Problem Set 01
Ex. 1
skipped
Ex. 2
a
As the recipe is deterministic, i.e generates only one output given the same input, The assignment is valid and the function is well-defined.
For injectivity, we prove the contrapositive; Namely, if $x_0 \neq x_1 \rightarrow f(x_0) \neq f(x_1)$. Since, $x_0 + 1 \neq x_1 + 1$, Their binary representation differs in either the number of bits or in some bit not matching. That unmatching bit cannot be the most significant bit as it’s always 1. Therefore, resulting strings, $f(x_0)$ and $f(x_1)$ are not the same.

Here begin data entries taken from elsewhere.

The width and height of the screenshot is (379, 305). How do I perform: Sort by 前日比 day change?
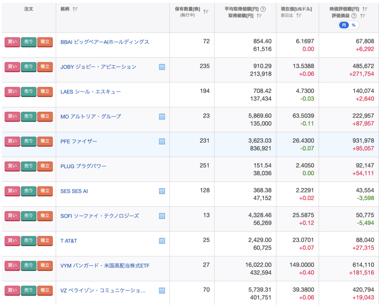point(299,16)
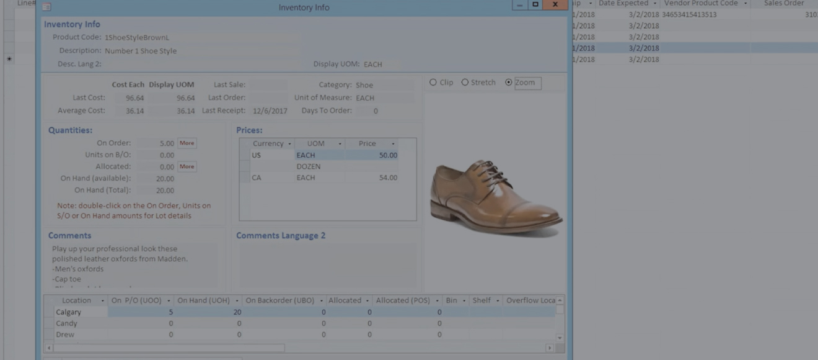Click the form icon in the title bar

point(46,7)
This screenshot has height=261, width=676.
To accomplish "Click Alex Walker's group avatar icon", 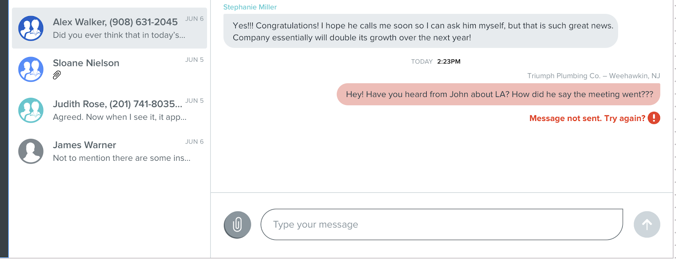I will 31,28.
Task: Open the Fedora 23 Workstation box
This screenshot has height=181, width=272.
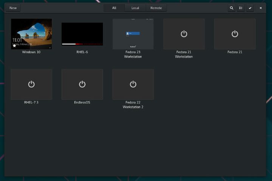Action: (x=133, y=34)
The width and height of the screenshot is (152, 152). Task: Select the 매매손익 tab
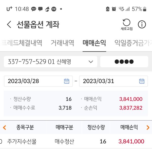coord(94,43)
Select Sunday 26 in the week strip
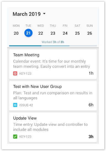Image resolution: width=106 pixels, height=151 pixels. (89, 33)
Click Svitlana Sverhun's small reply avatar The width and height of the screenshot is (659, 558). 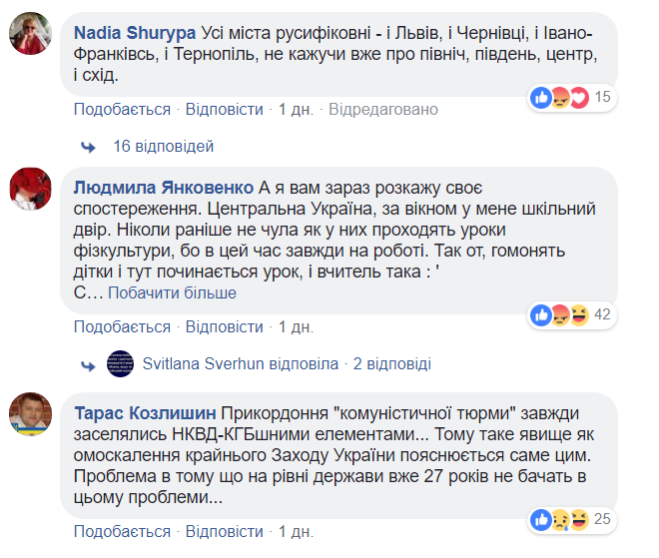point(120,364)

For surjectivity, Pick-up any string $w \in {0, 1}^*$ and reverse the recipe to obtain natural number $x$. Namely, add 1 as the most significant bit, interpret string as a binary number, convert to base 10, and finally subtract 1. Clearly $f(x) = w$.
b
Here’s a very illustrative example that achieves an encoding in $\lg a + \lg b$.
(2, 5), converted to binary, (10, 101); add leading zeros so both have the same number of bits, (010, 101). Finally, Concatenate bit by bit, i.e add the first bit of the first number then first bit of the second then second bit of the first, ..etc, Yielding 011001.
The recipe can easily be rolled back.
Ex. 3
a
Binary search on range (a, a+1, .., b-1, b), where at each step algorithm $D$ is queries on both the first and second halves of the array, Then recursively call the binary search on both halves.
primeFactor( X = array(a, a+1, .., b-1, b) )
if X.length == 1
if D(x)
return X[0]
return FALSE
if X.length == 0
return FALSE
halfIndex = floor(X.length/2)
firstHalf = X[: halfIndex]
secondHalf = X[halfIndex+1 :]
if D(firstHalf)
return primeFactor(firstHalf)
if D(secondHalf)
return primeFactor(secondHalf)
return FALSE
main( X = array (a, a+1, .., b-1, b) )
res = primeFactor(X)
if res == FALSE
print 'no'
else
print 'yes'
Since $m \geq$ length of $X$, Complexity is $O(\lg m)$.
b
Solving decision $D$ by $f$. Compute $f(x) = y$ and check whether $y_i = b$.
y = f(x)
if y[i] == b
return YES
return FALSE
Computing $f$ by $D$. on each bit $x_i$ of $x$, Call $D$ on string x, bit 0, and position i. if result is YES, let $y_i = 0$; if result is NO, let $y_i = 1$. assign $f(x)$ to $y$.
y = []
for i in x.length
res = D(x, 0, i)
if res == YES
y[i] = 0
else
y[i] = 1
return y
Ex. 4
a
Trivially we can transform the input to the form *input#.
Initially the machine is on state $q_0$.
$q_0:$ move right until # is reached, then $q_1$.
$q_1:$ move left until a non-# is reached, then $q_2$.
$q_2:$ if * halt; if 0 print # and $q_3$; if 1 print $ and $q_4$.
$q_3:$ move right until a blank space is reached, then print 0 and $q_5$.
$q_4:$ move right until a blank space is reached, then print 1 and $q_5$.
$q_5:$ move left until # is reached, then $q_1$.
b
skipped
c
Assume andrew id is ac12. f(ac12) = 10000110.
*10000110# is our assumed input. on step 8, machine is on 0 and state $q_0$. On step 9, machine is on # and state $q_0$. On step 10, machine is on state $q_1$.